## 記述問題
Eテレの番組を扱った下の文章のうち、「当記事ではEテレの番組「言葉にできない、そんな夜。」について書いていきたい。」から「その狭間で揺れながら、私は今日も人知れず独りよがりの愛を育てる。」までの部分をすべて一字も変えずに書き写してください。

当記事ではEテレの番組「言葉にできない、そんな夜。」について書いていきたい。
この番組では、上手く言語化できない瞬間をどう言い表すか模索していくが、それに倣って私も各テーマの言語化を試みるものである。

なお、番組の詳細については公式ホームページをご覧いただきたい。


1.圧倒的片思いの気持ち

彼女について語る貴方は完璧なまでに綺麗で、そこにほんのちょびっとでも私が付け入る隙なんてなかった。
でも、だからこそ、私は安心して貴方を好きでいられるの。
振り向いて。振り向かないで。
その狭間で揺れながら、私は今日も人知れず独りよがりの愛を育てる。

たちばな朱音

蛙化現象ではないが、相手が振り向かないからこそ安心して片思いできるという場合もあるのかな、と思って書いた文章である。
吉澤嘉代子さんの「究極の恋は自分不在の恋である」という言葉にも影響を受けている。

また、他に紹介された文章で気になったのは、やはりハチクロである。

## 収集資料
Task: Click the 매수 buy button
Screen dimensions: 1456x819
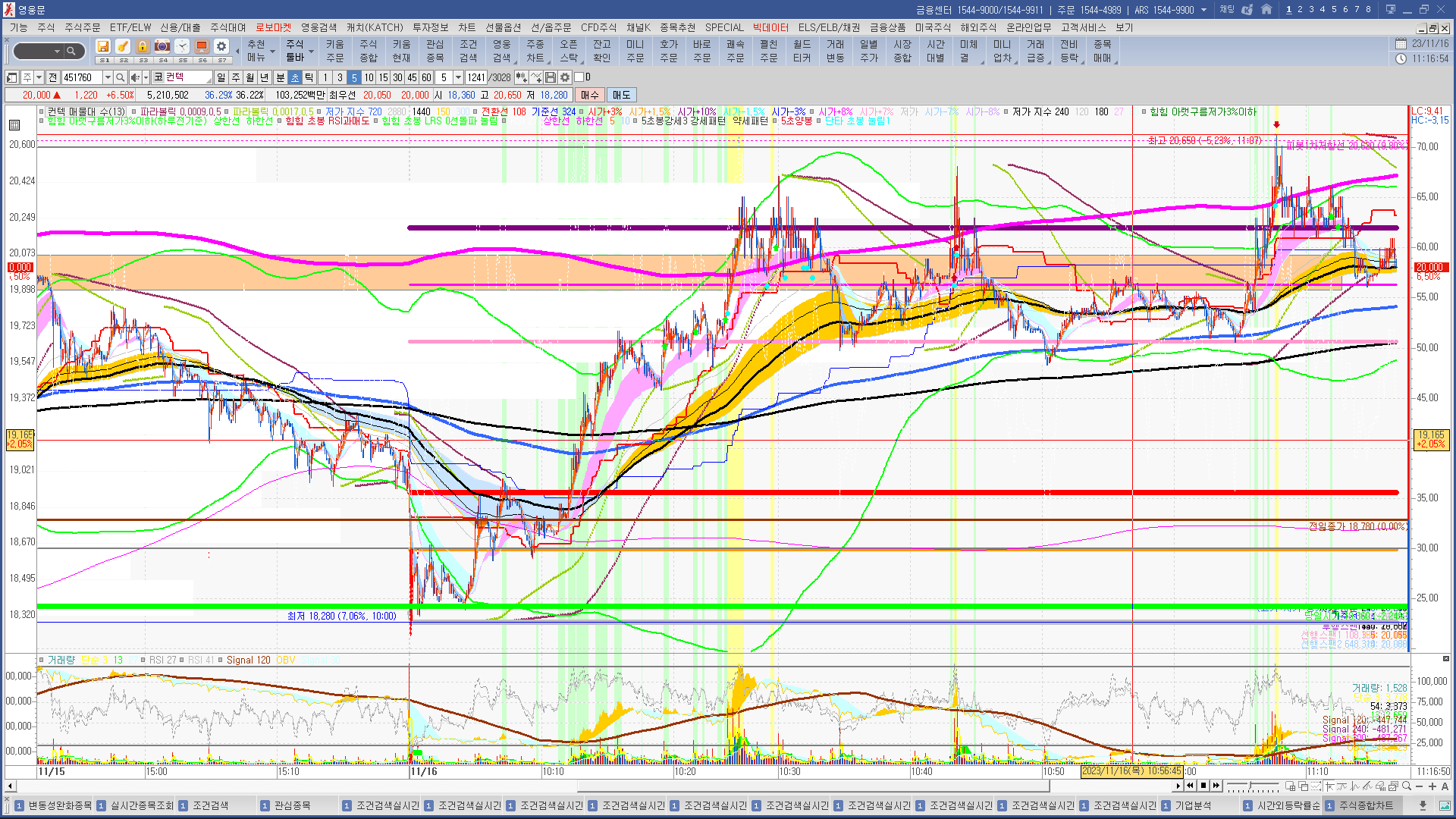Action: click(x=589, y=95)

## 本問の解答
当記事ではEテレの番組「言葉にできない、そんな夜。」について書いていきたい。
この番組では、上手く言語化できない瞬間をどう言い表すか模索していくが、それに倣って私も各テーマの言語化を試みるものである。

なお、番組の詳細については公式ホームページをご覧いただきたい。


1.圧倒的片思いの気持ち

彼女について語る貴方は完璧なまでに綺麗で、そこにほんのちょびっとでも私が付け入る隙なんてなかった。
でも、だからこそ、私は安心して貴方を好きでいられるの。
振り向いて。振り向かないで。
その狭間で揺れながら、私は今日も人知れず独りよがりの愛を育てる。